Forty-five commercially available pyrimidinetrione derivatives (Table 1) with diverse structural features were chosen by inspection and purchased from ChemBridge (San Diego, CA). Unless otherwise indicated most chemicals and reagents were purchased from Sigma- Aldrich (St. Louis, MI) to follow up on an initial screening of an inhouse compound library.
Nuclear extract preparation and electrophoretic mobility shift assay (EMSA). Analyses were carried out as previously described [15,40]. Briefly, the 32P-labeled oligonucleotide probe used was hSIE (high affinity sis- inducible element from the c-fos gene, m67 variant, 5’-GCTTCATTTCCCGTAAATCCCTA) that binds STAT1 and STAT3 with high affinity. Nuclear extracts containing activated STAT3 or STAT1 protein were pre-incubated with compound for 30 min at room temperature prior to incubation with the radiolabeled probe for 30 min at 30°C before subjecting to EMSA analysis. Bands corresponding to DNA binding activities were scanned and quantified for each concentration of compound and plotted as percentage of control (vehicle) against concentration of compound, from which the IC50 values were derived.
Effects on STAT3 knockout mouse embryonic fibroblasts
Cell lines and reagents: The human pancreatic (Panc-1) cancer cells and the STAT3 null mouse embryonic fibroblasts (MEFs STAT3- /-) have all been previously reported . These cells were grown in DMEM containing 10% heat-inactivated fetal bovine serum (FBS).
Cyquant cell proliferation assay: The CyQuant cell proliferation assay (Invitrogen Corp/Life Technologies Corp) was used to evaluate the biological activities of compounds, as previously reported  and following the manufacturer’s instructions. Relative cell viability of the treated cells was normalized to the DMSO-treated control cells.
Binding site mapping
The crystal structure of STAT3β homodimer bound to DNA (PDB:1BG1) was imported into Maestro interfaced in the Schrödinger suite. After protein preparation, DNA and water molecules were removed from the structure. Binding site mapping was carried out on the entire protein surface using the SiteMap program (version 2.7, Schrödinger, LLC, New York, NY). The calculation started with placing a 1 Å grid of possible site points around the protein. Grid points in good van der Waals contact with the receptor in solvent-exposed regions enclosed by the receptor served as site points. Then the sites were mapped onto another grid to generate five visualization maps, including hydrophilic, hydrophobic, H-bond donor or acceptor sites. Possible binding pockets were sorted using the SiteScore program, which is constructed and calibrated to 1 with the average score for 157 investigated sites. Therefore, a score greater than 1.0 suggests a very promising site, while a SiteScore below 0.8 indicates a non-drug-binding site [33,34].

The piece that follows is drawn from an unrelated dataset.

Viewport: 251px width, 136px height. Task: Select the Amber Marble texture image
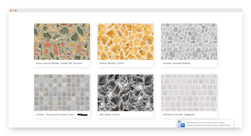coord(125,42)
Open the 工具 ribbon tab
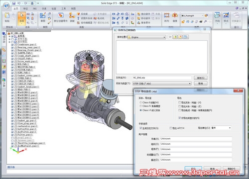This screenshot has height=179, width=249. tap(64, 8)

All compounds were constructed in cis- and trans-conformations and underwent energy minimization and ligand preparation using LigPrep (version 2.8, Schrödinger, LLC, New York), which generated possible ionization states, stereoisomers at pH 7 ± 2. The protein preparation wizard in Maestro was used to prepare the STAT3 protein structure (1BG1) imported from Protein Data Bank (PDB) to render it ready for docking. DNA and water molecules were removed from the structure.
Receptor grid generation and docking studies were carried out with the GLIDE program (version 5.9, Schrödinger, LLC, New York, NY) [36,37]. A receptor grid on the SH2 domain, which can accommodate ligands with length up to 20 Å, was also generated by selecting residues Val637 and Ile 628, located in the center of the SH2 binding pocket, as the centroid. Similarly, the docking grid at the DNA binding domain was created by picking amino acid residues Val432, Arg382, Glu415, Ser465, Asn466, which were within 3 Å distance from the DNA. Extraprecision (XP) mode of GLIDE docking was executed using a flexible ligand and a rigid receptor routine . Compounds constructed in cis- and trans-conformations were docked to two binding sites identified by SiteMap. Ten docking poses were obtained from each MM-GBSA Rescoring. Compounds successfully docked were applied to a docking refinement process using the Molecular Mechanics/ Poisson-Generalized Born Surface Area (MM-GBSA) implemented in Prime MM-GBSA (version 3.2, Schrödinger, LLC, New York, NY). The analysis, which evaluates binding free energies by minimization and molecular dynamics (MD) simulation of the protein-ligand complex, were utilized to refine the conventional docking scores. The MMGBSA binding free energy (ΔGbind) between a ligand and its receptor is calculated by the following equation.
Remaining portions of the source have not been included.